→ Recorded information
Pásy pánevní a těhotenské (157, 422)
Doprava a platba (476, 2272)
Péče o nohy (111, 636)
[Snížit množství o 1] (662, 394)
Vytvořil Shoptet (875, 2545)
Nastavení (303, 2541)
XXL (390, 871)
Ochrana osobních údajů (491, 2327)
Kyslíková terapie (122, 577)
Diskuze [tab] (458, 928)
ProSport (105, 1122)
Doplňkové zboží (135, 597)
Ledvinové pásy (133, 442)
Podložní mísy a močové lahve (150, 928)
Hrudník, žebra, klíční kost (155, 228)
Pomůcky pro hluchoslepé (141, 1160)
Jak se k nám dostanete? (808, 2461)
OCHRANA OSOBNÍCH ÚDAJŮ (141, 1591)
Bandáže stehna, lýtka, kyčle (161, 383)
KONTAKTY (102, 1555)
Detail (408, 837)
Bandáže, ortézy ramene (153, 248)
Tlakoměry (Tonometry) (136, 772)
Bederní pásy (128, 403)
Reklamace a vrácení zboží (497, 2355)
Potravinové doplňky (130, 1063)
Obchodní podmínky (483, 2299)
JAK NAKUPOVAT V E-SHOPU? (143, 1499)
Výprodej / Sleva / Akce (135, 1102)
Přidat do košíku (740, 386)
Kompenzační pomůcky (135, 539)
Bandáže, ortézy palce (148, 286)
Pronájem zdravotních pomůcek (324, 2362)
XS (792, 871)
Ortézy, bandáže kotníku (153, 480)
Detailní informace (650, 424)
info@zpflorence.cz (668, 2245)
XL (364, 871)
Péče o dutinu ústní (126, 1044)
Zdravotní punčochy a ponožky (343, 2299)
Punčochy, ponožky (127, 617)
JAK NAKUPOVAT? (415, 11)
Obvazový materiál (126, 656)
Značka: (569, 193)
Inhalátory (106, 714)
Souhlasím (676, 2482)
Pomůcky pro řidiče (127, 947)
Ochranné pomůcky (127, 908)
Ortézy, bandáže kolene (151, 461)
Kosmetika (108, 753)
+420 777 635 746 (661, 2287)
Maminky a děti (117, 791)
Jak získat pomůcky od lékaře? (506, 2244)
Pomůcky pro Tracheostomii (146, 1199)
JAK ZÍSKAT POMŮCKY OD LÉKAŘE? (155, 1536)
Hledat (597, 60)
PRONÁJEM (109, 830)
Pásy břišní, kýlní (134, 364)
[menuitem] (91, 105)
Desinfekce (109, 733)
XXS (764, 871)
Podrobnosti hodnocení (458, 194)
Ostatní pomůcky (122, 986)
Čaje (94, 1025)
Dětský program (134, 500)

→ Task requirements
The word "ponožky" appears in some of the lines above. Copy those lines.

→ Response to this task
Zdravotní punčochy a ponožky (343, 2299)
Punčochy, ponožky (127, 617)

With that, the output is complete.